Australian physicist

Christine Charles is a physicist at the Australian National University in Canberra, Australia, an inventor, researcher and science communicator. Her position at the Australian National University is director of the Space Plasma, Power and Propulsion Laboratory.

== Biography ==
Charles was born in Brittany, France, and studied engineering and applied physics at university in France. She completed a Ph. D in plasma physics and a bachelor of music in jazz from the Australian National University. Her specialist field is experimental expanding plasmas (hot ionized gases) and their use in electric propulsion, microelectronics and optoelectronics, astrophysical plasmas, and the development of fuel cells for the hydrogen economy. Charles invented the Helicon Double Layer Thruster, an electrode-less magneto-plasma space engine which could be used for keeping satellite stations in orbit, or interplanetary space travel for humans.

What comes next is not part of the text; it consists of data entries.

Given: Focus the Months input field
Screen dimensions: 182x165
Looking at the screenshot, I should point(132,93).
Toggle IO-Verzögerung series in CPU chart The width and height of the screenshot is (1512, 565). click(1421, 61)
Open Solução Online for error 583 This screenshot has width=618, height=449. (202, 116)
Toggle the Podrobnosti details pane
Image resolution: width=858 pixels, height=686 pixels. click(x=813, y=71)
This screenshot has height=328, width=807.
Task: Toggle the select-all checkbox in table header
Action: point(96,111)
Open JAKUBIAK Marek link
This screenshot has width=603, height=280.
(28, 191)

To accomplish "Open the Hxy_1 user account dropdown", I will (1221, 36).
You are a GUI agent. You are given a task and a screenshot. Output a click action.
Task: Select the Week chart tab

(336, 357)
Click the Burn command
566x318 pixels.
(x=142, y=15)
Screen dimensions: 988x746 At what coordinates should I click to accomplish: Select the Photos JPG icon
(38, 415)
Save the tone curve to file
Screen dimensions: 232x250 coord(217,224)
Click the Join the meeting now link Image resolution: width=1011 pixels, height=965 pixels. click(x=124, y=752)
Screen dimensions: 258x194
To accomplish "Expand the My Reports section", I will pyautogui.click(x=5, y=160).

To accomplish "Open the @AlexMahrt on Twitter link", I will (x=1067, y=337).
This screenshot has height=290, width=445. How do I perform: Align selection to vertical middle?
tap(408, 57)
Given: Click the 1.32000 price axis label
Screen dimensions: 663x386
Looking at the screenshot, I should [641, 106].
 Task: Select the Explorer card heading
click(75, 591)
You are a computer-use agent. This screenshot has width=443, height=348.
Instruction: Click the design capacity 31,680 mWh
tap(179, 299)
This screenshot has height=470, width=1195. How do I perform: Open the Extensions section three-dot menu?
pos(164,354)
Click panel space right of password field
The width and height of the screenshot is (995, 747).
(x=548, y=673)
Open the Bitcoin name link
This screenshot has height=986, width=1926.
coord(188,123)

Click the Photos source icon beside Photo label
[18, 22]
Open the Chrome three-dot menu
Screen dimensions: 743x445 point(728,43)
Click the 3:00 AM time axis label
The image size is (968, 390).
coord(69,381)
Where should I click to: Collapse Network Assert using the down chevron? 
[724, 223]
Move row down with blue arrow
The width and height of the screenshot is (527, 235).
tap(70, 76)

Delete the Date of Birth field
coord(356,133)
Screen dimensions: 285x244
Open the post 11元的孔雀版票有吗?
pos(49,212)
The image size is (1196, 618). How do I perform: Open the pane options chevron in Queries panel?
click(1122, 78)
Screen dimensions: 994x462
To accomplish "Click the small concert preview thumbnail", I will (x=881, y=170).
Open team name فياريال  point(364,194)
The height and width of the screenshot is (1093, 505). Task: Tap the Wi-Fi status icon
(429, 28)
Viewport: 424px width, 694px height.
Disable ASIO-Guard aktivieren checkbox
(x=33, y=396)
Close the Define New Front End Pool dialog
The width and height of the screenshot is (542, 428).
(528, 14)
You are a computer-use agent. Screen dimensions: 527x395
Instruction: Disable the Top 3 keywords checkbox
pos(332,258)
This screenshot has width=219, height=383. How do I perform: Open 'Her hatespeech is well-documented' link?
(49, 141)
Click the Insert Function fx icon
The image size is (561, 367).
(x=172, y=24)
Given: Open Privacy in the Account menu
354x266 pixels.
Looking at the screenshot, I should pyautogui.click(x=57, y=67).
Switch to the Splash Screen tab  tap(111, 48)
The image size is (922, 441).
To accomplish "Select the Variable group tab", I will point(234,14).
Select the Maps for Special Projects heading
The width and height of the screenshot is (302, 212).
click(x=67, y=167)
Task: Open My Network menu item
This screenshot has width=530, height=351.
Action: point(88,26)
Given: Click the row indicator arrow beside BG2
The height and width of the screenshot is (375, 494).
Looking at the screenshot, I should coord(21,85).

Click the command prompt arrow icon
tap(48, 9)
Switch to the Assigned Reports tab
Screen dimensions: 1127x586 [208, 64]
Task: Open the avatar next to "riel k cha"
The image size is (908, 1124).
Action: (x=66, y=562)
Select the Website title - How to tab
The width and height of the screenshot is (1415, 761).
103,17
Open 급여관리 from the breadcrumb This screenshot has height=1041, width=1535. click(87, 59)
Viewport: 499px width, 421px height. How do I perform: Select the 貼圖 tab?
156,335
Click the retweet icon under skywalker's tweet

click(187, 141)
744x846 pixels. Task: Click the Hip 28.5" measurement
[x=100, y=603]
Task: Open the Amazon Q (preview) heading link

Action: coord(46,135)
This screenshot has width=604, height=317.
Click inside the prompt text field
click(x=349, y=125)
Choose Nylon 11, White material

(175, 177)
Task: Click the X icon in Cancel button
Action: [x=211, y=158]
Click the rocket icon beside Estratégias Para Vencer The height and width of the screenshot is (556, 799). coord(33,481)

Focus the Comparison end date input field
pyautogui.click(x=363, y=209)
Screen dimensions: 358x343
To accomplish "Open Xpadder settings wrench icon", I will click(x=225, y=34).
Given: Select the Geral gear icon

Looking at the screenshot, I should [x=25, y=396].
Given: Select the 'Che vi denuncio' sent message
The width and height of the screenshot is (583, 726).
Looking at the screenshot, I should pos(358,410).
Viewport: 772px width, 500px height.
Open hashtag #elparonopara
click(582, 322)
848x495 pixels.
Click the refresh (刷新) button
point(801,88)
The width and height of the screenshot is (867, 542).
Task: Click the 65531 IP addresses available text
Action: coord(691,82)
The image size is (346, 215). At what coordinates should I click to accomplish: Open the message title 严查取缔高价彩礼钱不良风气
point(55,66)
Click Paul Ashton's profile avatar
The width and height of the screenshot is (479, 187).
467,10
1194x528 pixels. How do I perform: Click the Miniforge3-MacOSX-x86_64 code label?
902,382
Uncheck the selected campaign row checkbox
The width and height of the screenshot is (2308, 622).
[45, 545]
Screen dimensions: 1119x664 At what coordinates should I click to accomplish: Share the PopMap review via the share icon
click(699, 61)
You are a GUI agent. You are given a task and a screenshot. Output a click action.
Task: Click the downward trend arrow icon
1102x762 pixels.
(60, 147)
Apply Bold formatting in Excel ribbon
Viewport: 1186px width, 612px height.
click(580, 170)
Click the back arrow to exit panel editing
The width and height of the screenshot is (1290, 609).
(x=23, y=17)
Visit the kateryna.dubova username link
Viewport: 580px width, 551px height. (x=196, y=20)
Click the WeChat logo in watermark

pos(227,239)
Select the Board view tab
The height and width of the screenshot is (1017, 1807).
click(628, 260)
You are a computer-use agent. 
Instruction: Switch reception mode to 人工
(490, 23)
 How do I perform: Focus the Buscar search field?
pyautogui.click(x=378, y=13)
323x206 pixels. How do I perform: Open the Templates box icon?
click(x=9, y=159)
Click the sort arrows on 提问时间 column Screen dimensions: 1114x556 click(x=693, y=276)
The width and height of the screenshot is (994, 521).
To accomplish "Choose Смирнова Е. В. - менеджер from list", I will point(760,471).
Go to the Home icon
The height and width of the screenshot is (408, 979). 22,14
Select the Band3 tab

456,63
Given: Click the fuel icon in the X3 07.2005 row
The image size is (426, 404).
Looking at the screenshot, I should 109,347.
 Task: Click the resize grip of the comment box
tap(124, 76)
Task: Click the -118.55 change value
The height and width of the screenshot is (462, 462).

Charles broadcasts and discusses her research through a range of media including television (ABC Catalyst and Discovery Channel), radio and public lectures.

=== Recognition ===
In 2009 Charles received the Australian Institute of Physics Women in Physics Lecturer of the Year Award. In 2011 she was a finalist in the Australian Innovation Challenge and the World Technology Awards. In 2013 she was elected to the American Physical Society. In 2015 she received the Women in Industry Excellence in Engineering Award and was elected to the Australian Academy of Science.